__WORK TO BE COMPLETED__
What you return should match the records below exactly.

==== EXTRACTED DATA

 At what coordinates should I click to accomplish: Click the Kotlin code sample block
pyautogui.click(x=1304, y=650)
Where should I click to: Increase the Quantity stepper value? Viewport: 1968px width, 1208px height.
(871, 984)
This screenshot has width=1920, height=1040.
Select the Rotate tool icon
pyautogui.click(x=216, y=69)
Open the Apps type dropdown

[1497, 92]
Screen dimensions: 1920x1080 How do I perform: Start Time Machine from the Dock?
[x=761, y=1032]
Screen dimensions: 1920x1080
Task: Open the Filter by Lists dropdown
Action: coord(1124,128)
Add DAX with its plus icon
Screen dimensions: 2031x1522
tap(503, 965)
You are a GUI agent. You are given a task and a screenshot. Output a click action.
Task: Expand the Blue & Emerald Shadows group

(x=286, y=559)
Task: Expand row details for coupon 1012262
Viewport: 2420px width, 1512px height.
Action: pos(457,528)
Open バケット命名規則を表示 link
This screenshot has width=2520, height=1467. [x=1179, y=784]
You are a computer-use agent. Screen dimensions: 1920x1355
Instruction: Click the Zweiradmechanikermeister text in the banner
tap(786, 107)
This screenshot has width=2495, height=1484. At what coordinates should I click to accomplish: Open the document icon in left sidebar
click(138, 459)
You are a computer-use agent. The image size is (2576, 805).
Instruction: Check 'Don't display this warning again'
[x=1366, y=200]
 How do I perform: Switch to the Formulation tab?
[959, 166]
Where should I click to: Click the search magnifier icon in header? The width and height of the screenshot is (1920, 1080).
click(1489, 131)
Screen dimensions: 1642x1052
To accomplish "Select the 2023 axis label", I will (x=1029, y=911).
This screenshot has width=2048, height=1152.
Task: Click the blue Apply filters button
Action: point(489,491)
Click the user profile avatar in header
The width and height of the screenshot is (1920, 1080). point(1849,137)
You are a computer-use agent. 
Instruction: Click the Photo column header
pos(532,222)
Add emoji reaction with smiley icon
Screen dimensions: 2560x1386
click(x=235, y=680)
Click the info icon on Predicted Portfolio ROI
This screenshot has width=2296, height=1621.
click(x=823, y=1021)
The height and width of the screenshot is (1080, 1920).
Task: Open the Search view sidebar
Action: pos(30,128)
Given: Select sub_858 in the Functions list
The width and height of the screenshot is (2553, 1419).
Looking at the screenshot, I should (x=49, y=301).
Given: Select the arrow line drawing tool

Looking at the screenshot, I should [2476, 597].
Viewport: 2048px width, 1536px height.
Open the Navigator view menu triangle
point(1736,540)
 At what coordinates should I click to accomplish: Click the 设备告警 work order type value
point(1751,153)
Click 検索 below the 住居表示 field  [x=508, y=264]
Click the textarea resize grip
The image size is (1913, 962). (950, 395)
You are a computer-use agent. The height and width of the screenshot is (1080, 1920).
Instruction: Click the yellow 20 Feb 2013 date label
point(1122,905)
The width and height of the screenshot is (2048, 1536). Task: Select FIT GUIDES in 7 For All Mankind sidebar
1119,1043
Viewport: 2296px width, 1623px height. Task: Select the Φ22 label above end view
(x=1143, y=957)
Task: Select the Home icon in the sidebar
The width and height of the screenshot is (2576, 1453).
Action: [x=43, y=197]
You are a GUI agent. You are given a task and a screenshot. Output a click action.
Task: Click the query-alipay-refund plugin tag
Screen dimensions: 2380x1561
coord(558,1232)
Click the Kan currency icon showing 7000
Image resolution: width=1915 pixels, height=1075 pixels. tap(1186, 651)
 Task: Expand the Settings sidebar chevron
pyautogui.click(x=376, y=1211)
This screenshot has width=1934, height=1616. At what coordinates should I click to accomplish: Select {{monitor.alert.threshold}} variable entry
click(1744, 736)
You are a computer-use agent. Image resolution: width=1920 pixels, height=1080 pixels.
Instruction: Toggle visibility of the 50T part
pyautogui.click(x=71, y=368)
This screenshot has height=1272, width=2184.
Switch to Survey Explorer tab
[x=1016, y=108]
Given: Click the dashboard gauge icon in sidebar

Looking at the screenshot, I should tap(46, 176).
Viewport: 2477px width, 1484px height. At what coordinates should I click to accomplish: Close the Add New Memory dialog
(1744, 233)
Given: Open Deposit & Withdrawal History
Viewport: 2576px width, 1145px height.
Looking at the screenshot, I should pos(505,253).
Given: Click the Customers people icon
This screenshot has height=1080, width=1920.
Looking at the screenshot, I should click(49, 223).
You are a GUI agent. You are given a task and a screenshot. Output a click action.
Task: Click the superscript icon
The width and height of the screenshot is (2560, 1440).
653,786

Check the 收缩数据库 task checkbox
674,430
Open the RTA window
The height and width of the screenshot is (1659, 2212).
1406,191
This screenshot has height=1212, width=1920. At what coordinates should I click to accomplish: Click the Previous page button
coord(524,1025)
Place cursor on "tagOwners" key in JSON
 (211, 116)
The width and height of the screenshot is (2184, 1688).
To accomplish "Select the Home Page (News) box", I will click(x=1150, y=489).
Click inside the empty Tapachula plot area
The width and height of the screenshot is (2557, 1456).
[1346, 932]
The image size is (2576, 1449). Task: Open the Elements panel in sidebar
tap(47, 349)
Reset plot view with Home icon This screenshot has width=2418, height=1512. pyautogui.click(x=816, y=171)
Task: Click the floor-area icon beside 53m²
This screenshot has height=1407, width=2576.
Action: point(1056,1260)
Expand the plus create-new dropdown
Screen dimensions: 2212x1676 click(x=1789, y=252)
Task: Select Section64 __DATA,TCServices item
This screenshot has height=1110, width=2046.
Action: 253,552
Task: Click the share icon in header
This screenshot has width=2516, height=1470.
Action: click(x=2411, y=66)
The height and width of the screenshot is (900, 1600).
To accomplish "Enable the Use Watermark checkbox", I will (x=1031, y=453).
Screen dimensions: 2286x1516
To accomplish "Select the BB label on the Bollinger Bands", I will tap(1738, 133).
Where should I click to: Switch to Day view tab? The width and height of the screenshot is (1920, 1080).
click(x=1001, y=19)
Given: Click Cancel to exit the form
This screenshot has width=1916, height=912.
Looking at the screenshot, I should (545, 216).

========

__EXPECTED ANSWER__
 At what coordinates should I click to accomplish: Click the Kotlin code sample block
pyautogui.click(x=1304, y=650)
Where should I click to: Increase the Quantity stepper value? Viewport: 1968px width, 1208px height.
(871, 984)
This screenshot has width=1920, height=1040.
Select the Rotate tool icon
pyautogui.click(x=216, y=69)
Open the Apps type dropdown

[1497, 92]
Screen dimensions: 1920x1080 How do I perform: Start Time Machine from the Dock?
[x=761, y=1032]
Screen dimensions: 1920x1080
Task: Open the Filter by Lists dropdown
Action: coord(1124,128)
Add DAX with its plus icon
Screen dimensions: 2031x1522
tap(503, 965)
You are a GUI agent. You are given a task and a screenshot. Output a click action.
Task: Expand the Blue & Emerald Shadows group

(x=286, y=559)
Task: Expand row details for coupon 1012262
Viewport: 2420px width, 1512px height.
Action: pos(457,528)
Open バケット命名規則を表示 link
This screenshot has width=2520, height=1467. [x=1179, y=784]
You are a computer-use agent. Screen dimensions: 1920x1355
Instruction: Click the Zweiradmechanikermeister text in the banner
tap(786, 107)
This screenshot has width=2495, height=1484. At what coordinates should I click to accomplish: Open the document icon in left sidebar
click(138, 459)
You are a computer-use agent. The image size is (2576, 805).
Instruction: Check 'Don't display this warning again'
[x=1366, y=200]
 How do I perform: Switch to the Formulation tab?
[959, 166]
Where should I click to: Click the search magnifier icon in header? The width and height of the screenshot is (1920, 1080).
click(1489, 131)
Screen dimensions: 1642x1052
To accomplish "Select the 2023 axis label", I will (x=1029, y=911).
This screenshot has width=2048, height=1152.
Task: Click the blue Apply filters button
Action: point(489,491)
Click the user profile avatar in header
The width and height of the screenshot is (1920, 1080). point(1849,137)
You are a computer-use agent. 
Instruction: Click the Photo column header
pos(532,222)
Add emoji reaction with smiley icon
Screen dimensions: 2560x1386
click(x=235, y=680)
Click the info icon on Predicted Portfolio ROI
This screenshot has width=2296, height=1621.
click(x=823, y=1021)
The height and width of the screenshot is (1080, 1920).
Task: Open the Search view sidebar
Action: pos(30,128)
Given: Select sub_858 in the Functions list
The width and height of the screenshot is (2553, 1419).
Looking at the screenshot, I should (x=49, y=301).
Given: Select the arrow line drawing tool

Looking at the screenshot, I should [2476, 597].
Viewport: 2048px width, 1536px height.
Open the Navigator view menu triangle
point(1736,540)
 At what coordinates should I click to accomplish: Click the 设备告警 work order type value
point(1751,153)
Click 検索 below the 住居表示 field  [x=508, y=264]
Click the textarea resize grip
The image size is (1913, 962). (950, 395)
You are a computer-use agent. The height and width of the screenshot is (1080, 1920).
Instruction: Click the yellow 20 Feb 2013 date label
point(1122,905)
The width and height of the screenshot is (2048, 1536). Task: Select FIT GUIDES in 7 For All Mankind sidebar
1119,1043
Viewport: 2296px width, 1623px height. Task: Select the Φ22 label above end view
(x=1143, y=957)
Task: Select the Home icon in the sidebar
The width and height of the screenshot is (2576, 1453).
Action: [x=43, y=197]
You are a GUI agent. You are given a task and a screenshot. Output a click action.
Task: Click the query-alipay-refund plugin tag
Screen dimensions: 2380x1561
coord(558,1232)
Click the Kan currency icon showing 7000
Image resolution: width=1915 pixels, height=1075 pixels. tap(1186, 651)
 Task: Expand the Settings sidebar chevron
pyautogui.click(x=376, y=1211)
This screenshot has width=1934, height=1616. At what coordinates should I click to accomplish: Select {{monitor.alert.threshold}} variable entry
click(1744, 736)
You are a computer-use agent. Image resolution: width=1920 pixels, height=1080 pixels.
Instruction: Toggle visibility of the 50T part
pyautogui.click(x=71, y=368)
This screenshot has height=1272, width=2184.
Switch to Survey Explorer tab
[x=1016, y=108]
Given: Click the dashboard gauge icon in sidebar

Looking at the screenshot, I should tap(46, 176).
Viewport: 2477px width, 1484px height. At what coordinates should I click to accomplish: Close the Add New Memory dialog
(1744, 233)
Given: Open Deposit & Withdrawal History
Viewport: 2576px width, 1145px height.
Looking at the screenshot, I should pos(505,253).
Given: Click the Customers people icon
This screenshot has height=1080, width=1920.
Looking at the screenshot, I should click(49, 223).
You are a GUI agent. You are given a task and a screenshot. Output a click action.
Task: Click the superscript icon
The width and height of the screenshot is (2560, 1440).
653,786

Check the 收缩数据库 task checkbox
674,430
Open the RTA window
The height and width of the screenshot is (1659, 2212).
1406,191
This screenshot has height=1212, width=1920. At what coordinates should I click to accomplish: Click the Previous page button
coord(524,1025)
Place cursor on "tagOwners" key in JSON
 (211, 116)
The width and height of the screenshot is (2184, 1688).
To accomplish "Select the Home Page (News) box", I will click(x=1150, y=489).
Click inside the empty Tapachula plot area
The width and height of the screenshot is (2557, 1456).
[1346, 932]
The image size is (2576, 1449). Task: Open the Elements panel in sidebar
tap(47, 349)
Reset plot view with Home icon This screenshot has width=2418, height=1512. pyautogui.click(x=816, y=171)
Task: Click the floor-area icon beside 53m²
This screenshot has height=1407, width=2576.
Action: point(1056,1260)
Expand the plus create-new dropdown
Screen dimensions: 2212x1676 click(x=1789, y=252)
Task: Select Section64 __DATA,TCServices item
This screenshot has height=1110, width=2046.
Action: 253,552
Task: Click the share icon in header
This screenshot has width=2516, height=1470.
Action: click(x=2411, y=66)
The height and width of the screenshot is (900, 1600).
To accomplish "Enable the Use Watermark checkbox", I will (x=1031, y=453).
Screen dimensions: 2286x1516
To accomplish "Select the BB label on the Bollinger Bands", I will tap(1738, 133).
Where should I click to: Switch to Day view tab? The width and height of the screenshot is (1920, 1080).
click(x=1001, y=19)
Given: Click Cancel to exit the form
This screenshot has width=1916, height=912.
Looking at the screenshot, I should (545, 216).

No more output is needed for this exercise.